Le jeudi 19 octobre 2000.

Bien qu’il n’ait pas fait de « politique », Raymond Fonvieille se reconnaissait dans la formule « Ni dieu, ni maître », comme il l’écrit dans son autobiographie. Ses relations avec Célectin Freinet, Fernand Oury, Georges Lapassade… (qu’il analyse dans ses livres) montre qu’il a su travailler avec beaucoup, mais tout en gardant constamment une liberté de critique, et une capacité étonnante de faire des pas de côté.

D’origine albigeoise, Raymond Fonvieille, né le 26 septembre 1923 à Arras est mort à Viuz-en-Sallaz, en Haute-Savoie, le 3 septembre 2000. R. Fonvieille s’installe très jeune avec ses parents à Saint-Denis, puis à Gennevilliers où il devient instituteur remplaçant en 1946, puis titulaire.

Il restera dans ce poste jusqu’en 1972. N’ayant reçu aucune formation pédagogique, il découvre en 1947 le mouvement Freinet dont il devient vers 1954 le responsable parisien.
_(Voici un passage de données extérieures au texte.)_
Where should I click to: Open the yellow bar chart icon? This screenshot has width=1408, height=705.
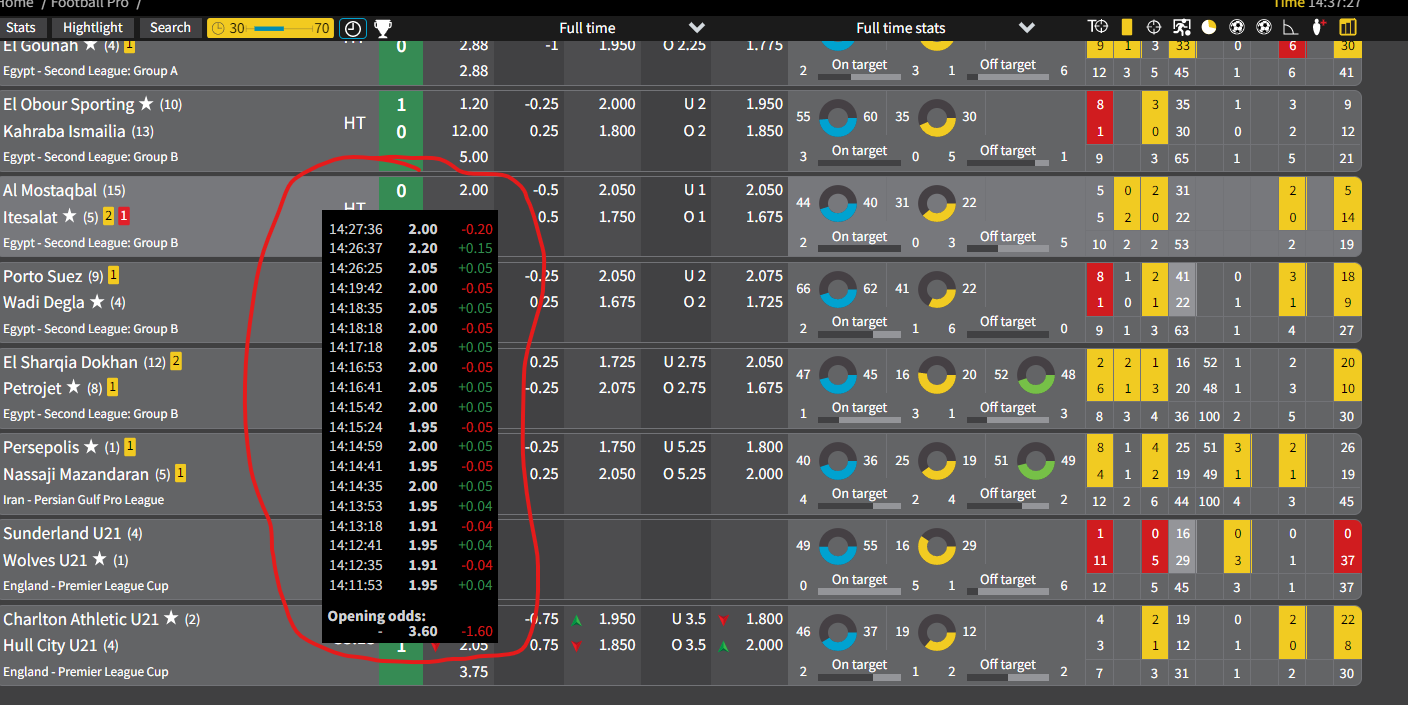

Son journal : L’Éducateur d’Île-de-France acquiert une audience nationale, grâce au relais de l’Institut pédagogique national (IPN)…

En tant qu’instituteur de banlieue, il tente d’adapter les techniques Freinet à l’urbain… Il installe un hangar à côté de sa classe où ses élèves organisent des ateliers (photo, cinéma, démontage de voiture, imprimerie, etc). Il cherche aussi à intéresser les militants pédagogiques à l’apport des sciences humaines, ce qui lui cause quelques discussions chaudes avec Célestin Freinet avec lequel il se brouille en 1961. Très ouvert sur l’étranger, il stimulait des correspondances de ses classes avec des classes américaines, russes ou suisses… Il organisait de nombreux voyages de classes, etc.
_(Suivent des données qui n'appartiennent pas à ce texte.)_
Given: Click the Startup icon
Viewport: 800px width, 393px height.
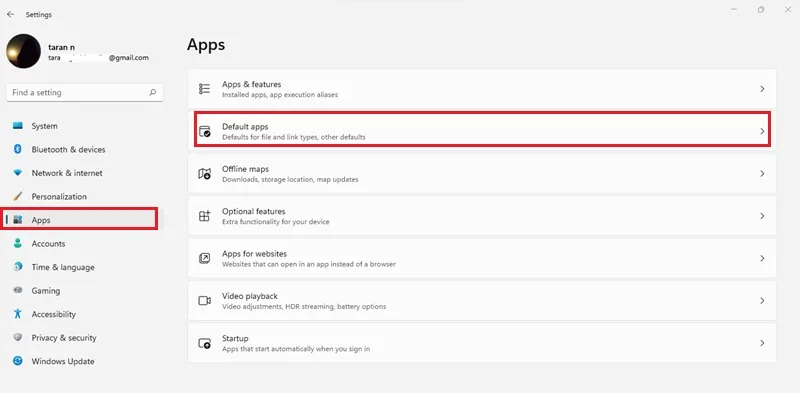Looking at the screenshot, I should (x=204, y=343).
Se sentant proche de Carl Rogers, Alexander Neill et Paulo Freire, R. Fonvieille s’engage avec Fernand Oury dans l’invention de la pédagogie institutionnelle ; il fonde ensuite le Groupe de pédagogie institutionnelle (1964) avec Michel Lobrot, Georges Lapassade et René Lourau (1933-2000). Pendant les évènements de mai 68, il est élu, en assemblée générale, directeur de l’IPN…

Praticien et théoricien de l’autogestion pédagogique, chercheur en analyse institutionnelle et en sciences de l’éducation, Raymond Fonvieille a été président de la Société d’analyse institutionnelle. Membre associé du Laboratoire de recherches en analyse institutionnelle de l’université de Paris VIII, il travaillait ces derniers mois au comité de rédaction des Cahiers de l’implication.

Auteur de très nombreux articles, R. Fonvieille a tenu toute sa carrière un journal détaillé de sa pratique de classe, centré chaque année sur des thèmes particuliers (disciplinaires ou organisationnels) dont il tire la matière de 4 ouvrages écrits lors de sa retraite et qui sont des références dans les milieux de la rénovation pédagogique : L’Aventure du mouvement Freinet (Méridiens Klincksieck, 1989), De l’écolier écœuré à l’enseignant novateur (Ivan Davy, 1996), Naissance de la pédagogie autogestionnaire (Anthropos, 1998) et Face à la violence : participation et création (PUF, 1999).

Ahmed Lamihi, directeur des Dossiers pédagogiques (revue marocaine), a soutenu une thèse de sciences de l’éducation sur la pédagogie de R. Fonvieille : De Freinet à la pédagogie institutionnelle, ou l’école de Gennevilliers (Ivan Davy, 1996).